1966–67 Coupe de France

Tournament details
- Country: France

= 1966–67 Coupe de France =

French football competition

The 1966–67 Coupe de France was its 50th edition. It was won by Olympique Lyonnais which defeated FC Sochaux-Montbéliard in the Final.

==Round of 16==

| Team 1 | Score | Team 2 |
| Angers SCO (D1) | 1–0 | Lille OSC (D1) |
| AS Angoulême (D2) | 1–1 (a.e.t.) | FC Nantes (D1) |
| SEC Bastia (D2) | 3–1 | RC Strasbourg (D1) |
| RC Lens (D1) | 2–1 (a.e.t.) | RC Paris-Sedan (D1) |
| Olympique Lyonnais (D1) | 1–0 | FC Rouen (D1) |
| AS Monaco (D1) | 1–0 | AS Aix (D2) |
| Stade Rennais (D1) | 2–0 | Stade de Paris (D1) |
| FC Sochaux-Montbéliard (D1) | 1–1 (a.e.t.) | ECAC Chaumont (D2) |
Replay
| AS Angoulême (D2) | 1–0 | FC Nantes (D1) |
| FC Sochaux-Montbéliard (D1) | 2–1 | ECAC Chaumont (D2) |

==Quarter-finals==

| Team 1 | Score | Team 2 |
| AS Angoulême (D2) | 2–0 | RC Lens (D1) |
| Stade Rennais (D1) | 2–1 | AS Monaco (D1) |
| Olympique Lyonnais (D1) | 1–0 | Angers SCO (D1) |
| FC Sochaux-Montbéliard (D1) | 1–1 (a.e.t.) | SEC Bastia (D2) |
Replay
| FC Sochaux-Montbéliard (D1) | 0–0 (a.e.t.) | SEC Bastia (D2) |
2nd replay
| FC Sochaux-Montbéliard (D1) | 1–0 | SEC Bastia (D2) |

==Semi-finals==
First round
21 April 1967
FC Sochaux-Montbéliard (1) 0-0 Stade Rennais (1)

+===+

### Prompt A
Rewrite the Coupe de France passage, starting with "Tournament details" and going on through "in the Final.", with "edition" replaced by "season".
### Prompt B
Condense the paragraph of the Coupe de France passage that begins "The 1966–67 Coupe de France was" into a single shorter sentence that keeps its main facts.
The records that come next are drawn from a separate source.

+===+

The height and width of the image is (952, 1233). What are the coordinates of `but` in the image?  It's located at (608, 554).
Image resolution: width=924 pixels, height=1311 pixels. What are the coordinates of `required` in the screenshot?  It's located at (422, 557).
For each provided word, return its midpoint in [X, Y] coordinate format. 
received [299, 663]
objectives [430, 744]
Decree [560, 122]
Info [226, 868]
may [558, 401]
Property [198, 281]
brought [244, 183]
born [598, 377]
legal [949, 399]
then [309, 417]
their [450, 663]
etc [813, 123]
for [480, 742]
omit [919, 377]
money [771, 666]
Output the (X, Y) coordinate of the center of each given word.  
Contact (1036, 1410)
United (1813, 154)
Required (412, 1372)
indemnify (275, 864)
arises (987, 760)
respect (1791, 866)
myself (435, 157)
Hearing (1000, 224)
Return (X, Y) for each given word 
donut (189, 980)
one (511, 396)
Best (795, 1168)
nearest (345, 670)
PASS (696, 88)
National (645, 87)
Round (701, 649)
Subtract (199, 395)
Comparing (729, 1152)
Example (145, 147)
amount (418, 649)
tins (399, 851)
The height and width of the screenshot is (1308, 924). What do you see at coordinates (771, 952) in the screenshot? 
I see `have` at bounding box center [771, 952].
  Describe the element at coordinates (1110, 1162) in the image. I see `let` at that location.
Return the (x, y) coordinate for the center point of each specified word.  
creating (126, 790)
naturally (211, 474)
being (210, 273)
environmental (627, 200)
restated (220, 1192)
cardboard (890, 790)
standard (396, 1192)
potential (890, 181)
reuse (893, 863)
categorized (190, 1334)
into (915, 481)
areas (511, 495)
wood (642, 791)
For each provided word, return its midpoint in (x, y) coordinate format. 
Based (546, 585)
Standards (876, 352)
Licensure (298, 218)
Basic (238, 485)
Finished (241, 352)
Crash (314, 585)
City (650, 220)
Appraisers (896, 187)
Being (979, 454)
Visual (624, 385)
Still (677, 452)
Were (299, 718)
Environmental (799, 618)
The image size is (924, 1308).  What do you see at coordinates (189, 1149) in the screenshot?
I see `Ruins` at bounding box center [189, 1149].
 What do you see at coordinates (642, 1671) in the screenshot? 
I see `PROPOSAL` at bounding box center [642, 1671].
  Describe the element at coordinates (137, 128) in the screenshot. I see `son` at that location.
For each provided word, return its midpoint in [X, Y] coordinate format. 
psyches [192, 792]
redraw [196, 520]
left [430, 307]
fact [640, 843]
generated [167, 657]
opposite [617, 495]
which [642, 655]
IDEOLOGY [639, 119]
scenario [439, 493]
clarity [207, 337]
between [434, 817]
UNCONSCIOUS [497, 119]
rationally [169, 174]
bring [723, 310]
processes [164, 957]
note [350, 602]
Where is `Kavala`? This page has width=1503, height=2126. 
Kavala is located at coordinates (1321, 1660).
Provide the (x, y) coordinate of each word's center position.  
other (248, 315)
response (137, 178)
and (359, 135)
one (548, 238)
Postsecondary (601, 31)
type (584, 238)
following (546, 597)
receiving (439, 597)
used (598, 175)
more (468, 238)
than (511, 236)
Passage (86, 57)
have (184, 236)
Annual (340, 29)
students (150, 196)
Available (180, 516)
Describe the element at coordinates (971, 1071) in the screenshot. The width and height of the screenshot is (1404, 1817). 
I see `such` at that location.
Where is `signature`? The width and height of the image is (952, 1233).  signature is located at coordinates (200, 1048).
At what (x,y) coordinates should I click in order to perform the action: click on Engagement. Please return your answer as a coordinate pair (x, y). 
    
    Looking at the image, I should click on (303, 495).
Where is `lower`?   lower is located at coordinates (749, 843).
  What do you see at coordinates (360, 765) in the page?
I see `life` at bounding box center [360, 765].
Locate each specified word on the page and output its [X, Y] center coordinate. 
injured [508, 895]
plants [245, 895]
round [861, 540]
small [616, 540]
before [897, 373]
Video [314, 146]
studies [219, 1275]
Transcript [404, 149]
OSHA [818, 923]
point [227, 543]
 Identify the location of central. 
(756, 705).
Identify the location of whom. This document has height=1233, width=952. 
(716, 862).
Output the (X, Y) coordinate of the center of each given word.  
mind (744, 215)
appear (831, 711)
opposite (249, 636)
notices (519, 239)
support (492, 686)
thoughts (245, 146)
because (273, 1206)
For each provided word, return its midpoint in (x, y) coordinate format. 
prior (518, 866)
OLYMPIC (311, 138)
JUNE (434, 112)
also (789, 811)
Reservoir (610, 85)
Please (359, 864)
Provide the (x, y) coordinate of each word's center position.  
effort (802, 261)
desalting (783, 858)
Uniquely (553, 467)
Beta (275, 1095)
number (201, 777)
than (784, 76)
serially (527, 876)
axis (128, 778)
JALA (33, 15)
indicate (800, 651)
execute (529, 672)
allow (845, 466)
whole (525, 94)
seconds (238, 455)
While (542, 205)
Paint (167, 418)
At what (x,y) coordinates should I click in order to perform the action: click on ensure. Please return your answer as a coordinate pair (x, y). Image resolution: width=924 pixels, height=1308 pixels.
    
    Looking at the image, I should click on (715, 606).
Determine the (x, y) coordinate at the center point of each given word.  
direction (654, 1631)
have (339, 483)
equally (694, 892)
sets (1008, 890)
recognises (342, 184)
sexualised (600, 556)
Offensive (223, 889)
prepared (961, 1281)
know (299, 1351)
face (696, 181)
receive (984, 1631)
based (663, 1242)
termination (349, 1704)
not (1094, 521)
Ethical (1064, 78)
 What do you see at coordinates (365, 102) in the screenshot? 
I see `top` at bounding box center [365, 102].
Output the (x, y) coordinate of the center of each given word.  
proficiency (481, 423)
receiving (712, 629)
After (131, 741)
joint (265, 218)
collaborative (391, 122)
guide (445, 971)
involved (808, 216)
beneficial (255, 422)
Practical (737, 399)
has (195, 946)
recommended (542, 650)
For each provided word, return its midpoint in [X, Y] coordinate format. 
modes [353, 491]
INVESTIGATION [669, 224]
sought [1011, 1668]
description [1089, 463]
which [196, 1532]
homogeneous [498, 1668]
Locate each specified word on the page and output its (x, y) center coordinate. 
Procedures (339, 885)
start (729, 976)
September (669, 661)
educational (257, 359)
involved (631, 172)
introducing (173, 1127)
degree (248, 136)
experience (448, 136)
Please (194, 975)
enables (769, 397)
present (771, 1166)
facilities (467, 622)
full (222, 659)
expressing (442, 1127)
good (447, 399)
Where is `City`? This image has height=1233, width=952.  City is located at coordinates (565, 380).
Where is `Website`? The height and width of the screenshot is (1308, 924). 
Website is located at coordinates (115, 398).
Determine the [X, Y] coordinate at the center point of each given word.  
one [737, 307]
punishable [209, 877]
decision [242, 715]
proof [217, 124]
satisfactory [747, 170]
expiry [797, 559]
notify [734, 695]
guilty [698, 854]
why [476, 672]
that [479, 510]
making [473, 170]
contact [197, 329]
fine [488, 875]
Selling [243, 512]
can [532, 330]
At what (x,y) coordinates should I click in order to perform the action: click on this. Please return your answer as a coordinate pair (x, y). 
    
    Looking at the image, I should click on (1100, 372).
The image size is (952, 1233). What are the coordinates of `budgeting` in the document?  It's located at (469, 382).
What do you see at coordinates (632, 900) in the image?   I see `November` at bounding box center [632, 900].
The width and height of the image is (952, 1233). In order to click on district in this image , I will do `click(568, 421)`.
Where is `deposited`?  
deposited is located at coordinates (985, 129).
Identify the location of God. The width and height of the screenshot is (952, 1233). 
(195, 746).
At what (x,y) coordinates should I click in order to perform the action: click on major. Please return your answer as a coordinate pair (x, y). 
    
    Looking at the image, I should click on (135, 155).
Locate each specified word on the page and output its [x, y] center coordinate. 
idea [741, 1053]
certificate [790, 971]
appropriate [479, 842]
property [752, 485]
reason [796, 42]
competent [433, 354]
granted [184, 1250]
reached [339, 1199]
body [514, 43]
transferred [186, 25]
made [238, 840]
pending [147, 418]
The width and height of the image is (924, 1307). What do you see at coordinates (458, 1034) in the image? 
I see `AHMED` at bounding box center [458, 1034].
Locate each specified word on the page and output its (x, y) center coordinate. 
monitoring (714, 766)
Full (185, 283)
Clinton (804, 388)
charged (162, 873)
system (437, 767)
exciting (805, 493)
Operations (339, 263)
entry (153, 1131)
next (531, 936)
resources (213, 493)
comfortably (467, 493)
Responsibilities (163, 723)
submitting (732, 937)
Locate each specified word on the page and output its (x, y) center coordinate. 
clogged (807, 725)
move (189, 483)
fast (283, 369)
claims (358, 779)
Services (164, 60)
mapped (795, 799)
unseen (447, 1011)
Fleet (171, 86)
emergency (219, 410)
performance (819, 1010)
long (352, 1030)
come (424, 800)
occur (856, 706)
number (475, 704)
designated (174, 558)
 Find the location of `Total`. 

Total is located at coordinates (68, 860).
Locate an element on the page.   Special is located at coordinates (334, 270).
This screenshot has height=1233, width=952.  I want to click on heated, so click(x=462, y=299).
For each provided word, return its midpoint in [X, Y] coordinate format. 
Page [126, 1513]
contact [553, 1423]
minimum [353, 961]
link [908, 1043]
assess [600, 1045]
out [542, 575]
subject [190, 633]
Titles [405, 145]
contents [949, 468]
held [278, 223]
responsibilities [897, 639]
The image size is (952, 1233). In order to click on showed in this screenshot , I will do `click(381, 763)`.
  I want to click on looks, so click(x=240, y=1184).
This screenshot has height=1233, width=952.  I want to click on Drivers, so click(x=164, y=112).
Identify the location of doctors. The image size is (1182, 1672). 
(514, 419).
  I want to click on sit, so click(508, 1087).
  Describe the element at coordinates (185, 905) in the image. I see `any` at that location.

+===+

### Output A
Tournament details
- Country: France

= 1966–67 Coupe de France =

French football competition

The 1966–67 Coupe de France was its 50th season. It was won by Olympique Lyonnais which defeated FC Sochaux-Montbéliard in the Final.

### Output B
Olympique Lyonnais won the 50th Coupe de France, in 1966–67, beating FC Sochaux-Montbéliard in the Final.